As is usual, it begins at my parent’s home. I am looking out the front window in the driveway. Behind a heather-gray Honda sits a strange vehicle: a cross between a motorcycle and a helicopter. It has two wheels, obscured mostly by a sleek red, metal exterior. Two bat-like wings project form the sides, and a dome of tinted black glass like you would find above the cockpit of a fighter plane rests atop the body.
I turn around and they are standing there, in my parent’s kitchen. A squadron of Korean women in strange jumpsuits. One pockmarked Korean man stands behind the counter, smiling and gesturing towards something. “What are you selling?” I demand.
And before my eyes the women converge and begin working. I can see in between the quickness of their arms a deluge of colors and thorns. Within moments, one of the women turns around to unveil a gorgeous bouquet of flowers. Not one or two dozen, but dozens of dozens. Abundant varieties.
“Who sent this?” I ask.
The same woman flips her palm up to reveal a card. I read out-loud the names of my cousins. There is no occasion given.
At the bottom of this card is a number. With a dollar sign to the left of it. “$2,437.”
The man speaks up now, asking if I would like to pay for it, or if I would like to bill the sender?
I leave the negotiating to my father, while I return to the window to view again the amazing vehicle on which this team of florists has arrived.

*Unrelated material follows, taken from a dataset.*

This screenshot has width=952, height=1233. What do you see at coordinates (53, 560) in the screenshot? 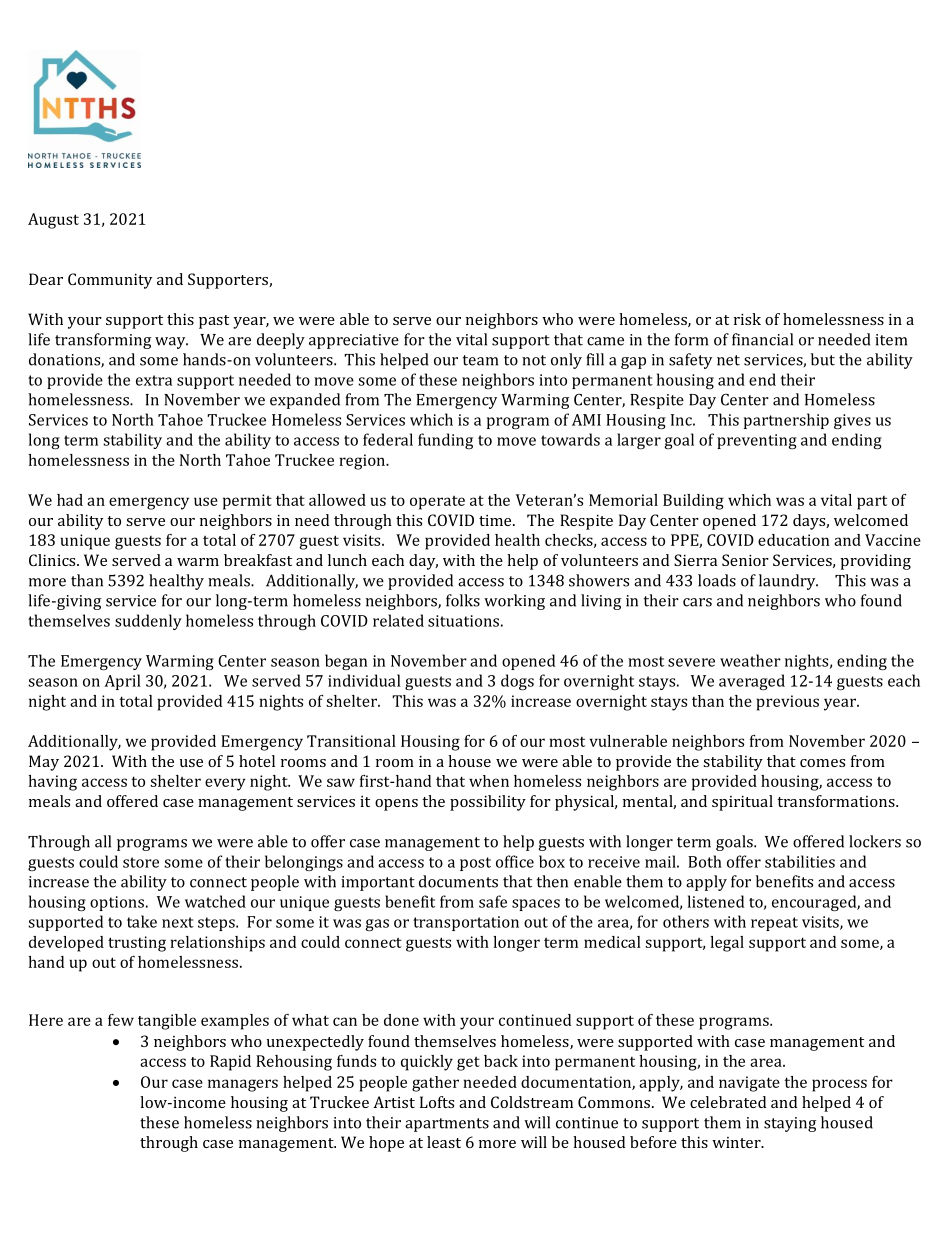
I see `Clinics` at bounding box center [53, 560].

When I return to the kitchen it seems we have reached an arrangement. A very overweight seven-year old boy now stands in the place of the gang of horticulturalists. He has short, black hair, and a mean face. My father has already given him a bowl of macaroni and cheese, and it is now covering his face like a parasite. I despise him immediately.
While reaching for a towel to clean off his face, he takes off running. Up one flight of stairs, then another, then another. My childhood home suddenly contains no less than six floors.
I catch up to him and grab him by the collar. I tear at his hair. I slap his smug face. “What are you doing?!”
A scream. I run down the stairs. My father is standing in the living room, his face awash in blood. It is slowly turning paler and paler, as his eyes begin to bulge. I frantically begin attempting to remove the strange metal device that is snapped shut around his neck. Once released, he gasps for air, and attempts to steady himself on a chair. His face is a bloodied mess of scar tissue.
I awake in a panic to the sounds of a gurgling and happy baby. “Bah bah bah bah…”
I throw the thin blanket from off my shoulders and sit up. I stretch. I reach for my glasses, haphazardly tossed onto the floor. I open his bedroom door and turn on the hot water for his bottle. I look in the crib. He is smiling.